When you’ve lived through the years that a writer covers, the words on the page and the mental images that go along with it remind you of those times. You re-enter that period with your memories.
Both books I reread center on sports: “Behind the Mask” by Bill Freehan, and “Paper Lion” by George Plimpton. Plimpton’s penned his in 1966 and Freehan wrote his in 1969.
Given the baseball (Freehan) and football (Plimpton) subjects of the respective books, you wouldn’t think the memories they dredged up go far beyond the lines. But they do because like any good read, they make you pause and consider more than the action itself. Neither author started his project with that goal, I’m confident.
Instead, Freehan wanted to give his catcher’s view of the Detroit Tigers the year after they won the World Series and Denny McClain racked up 31 victories as a pitcher. Plimpton’s goal was odder: He chose to quarterback the Detroit Lions, probably first foray in modern (depending on how you now choose to define “modern”) history into experiential journalism. Today, you see imbedded journalists all over the world, and reporters taking on insider jobs and coming back to write about their experiences. But back in the 1960s, what Plimpton did was pure novelty, and he did it to find out what football felt like firsthand and relay it an audience.

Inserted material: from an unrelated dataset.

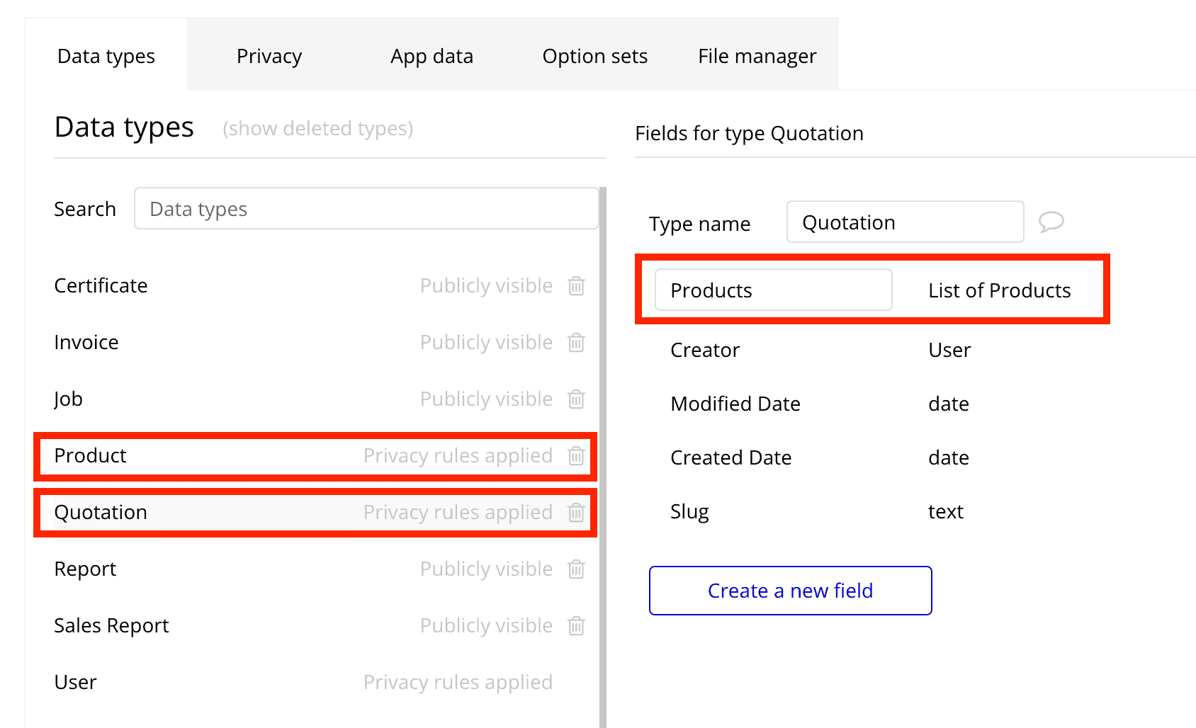The height and width of the screenshot is (728, 1196).
Task: Open the comment bubble next to Type name
Action: [1051, 222]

Plimpton and Freehan both captured that rawness of their on-the-spot view of pro football and baseball. The warts, the statements players made with no worry about consequences, team camaraderie, race relations, the battle with between owners and players over wages all come to the forefront in both books. You feel the era and see the seeds being planted that led to the mega-media enterprise most professional sports now occupy in the eyes of much of the public.
It’s easy to say it was a simpler time in the 1960s. Reporters were not hanging over every word, cameras in the players’ faces, commentators waiting to turn the shortest statement or captured video into an “incident” that becomes news.
Instead, both books give you unconstrained behind-the-scenes quotes and some wild stuff that went on in the days before Twitter and Instagram. Players today probably still engage in similar behaviors, but the microscope is so heavily focused on their activities that the slightest deviation from what a player is “supposed” to do gets massive coverage, which in turns ratchets down some of the amusing and idiosyncratic behaviors that can be so fun to read about in sports. Just ask Johny Manziel. You get caught doing anything “different” and you have a ton of explaining to do.
We’ve lost something in the ensuing years, and it saddens me in many ways. You don’t hear about the joking or pranksters, the frank discussions that do occur between teammates, something that bonds them on and off the field. We don’t hear about guys like Alex Karras, who had an incredible sense of humor, and kept his teammates loose with goofy stuff he did.
I’m not sure pro athletes get to be themselves these days unless they keep a tremendously low profile. There’s nothing wrong with that, but the ice they skate on is much thinner in 2015 than 1969.
I wouldn’t trade my flat screen for a black and white 12-inch TV screen. But I would trade the non-stop chatter and useless banter for just being able to watch the guys play without distractions. We can’t go back.